Although not statistically significant, perhaps because of the small sample size, length of stay in hospital was longer, the proportion of patients admitted to the ICU was higher, and the length of stay in the ICU was higher for cases (patients with ESBL-EK bacteremia) than for controls (patients with non-ESBL-EK bacteremia). Ofner-Agostini and others4 also observed that the postinfection length of stay was longer for cases than for controls, although not significantly so.

Appropriate selection of empiric therapy is a key principle of antimicrobial stewardship. This study identified key risk factors that may increase the likelihood of a seriously ill patient being infected with ESBL-EK. Clinicians should question patients about recent antibiotic use, recent admissions to hospital, and any recent travel (where “recent” means within the previous 3 months).
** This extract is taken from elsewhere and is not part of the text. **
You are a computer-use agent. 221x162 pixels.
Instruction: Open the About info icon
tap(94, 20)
If 2 or more such risk factors are present, the empiric use of a carbapenem may be recommended according to the severity of the presenting illness.
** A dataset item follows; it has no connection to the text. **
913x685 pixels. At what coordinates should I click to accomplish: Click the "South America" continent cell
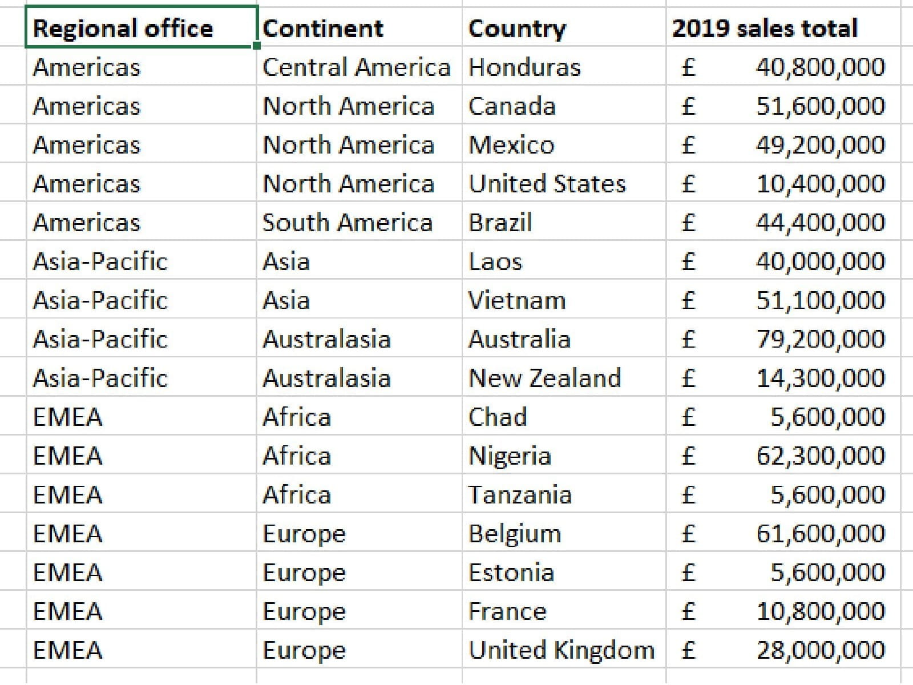(348, 223)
Certain limitations are inherent to the topic of this study and the study design used. Given the small number of infections with Klebsiella species, data for all organisms producing ESBL were analyzed as one group. However, the validity of this generalization was not determined. Because of the low incidence of ESBL-EK bacteremia at the study institution, it is possible that significant risk factors were missed in the multivariate analysis. For example, only 5 of the 80 study patients had a history of travel to predefined areas. In addition, the small sample size may have limited the ability to observe statistically significant differences in patient outcomes. Given the retrospective nature of this study, the authors relied on documentation in patients’ charts for information about risk factors. It was assumed that absence of documentation about a particular risk factor signified absence of that risk factor, despite the limitations of this assumption. Furthermore, it is unclear how using different periods of prior antibiotic use and travel history would affect the results. Because patients’ infection-related severity of illness at the time of admission was not assessed or considered, caution should be used in interpreting outcomes such as length of stay in hospital, admission to the ICU, length of stay in the ICU, and mortality. Information about ICU outcomes should not be generalized, as only one patient was admitted to the ICU during an episode of bacteremia. Finally, the data analyzed here date back as far as 2005 and may not reflect current resistance patterns or the incidence of ESBL-EK bacteremia at the study institution.

CONCLUSION

In this era of increasing antibiotic resistance, clinicians are faced with challenges in providing adequate initial antibiotic therapy. This study identified risk factors for, and examined outcomes of patients with, ESBL-EK bacteremia. Previous antibiotic use was found to be a significant independent risk factor for bacteremia due to ESBL-EK. Although the effect of initial antibiotic therapy on outcomes of ESBL-EK bacteremia remains controversial, a patient’s history of antibiotic use remains an important consideration in the selection of empiric therapy.

Footnotes

Competing interests: Baldwin Toye has received a grant from Merck for participation in a research study unrelated to this article. Rosemary Zvonar has received personal fees from Pfizer Canada and Merck Canada for projects unrelated to this article. No competing interests declared by My-Linh Nguyen and Salmaan Kanji.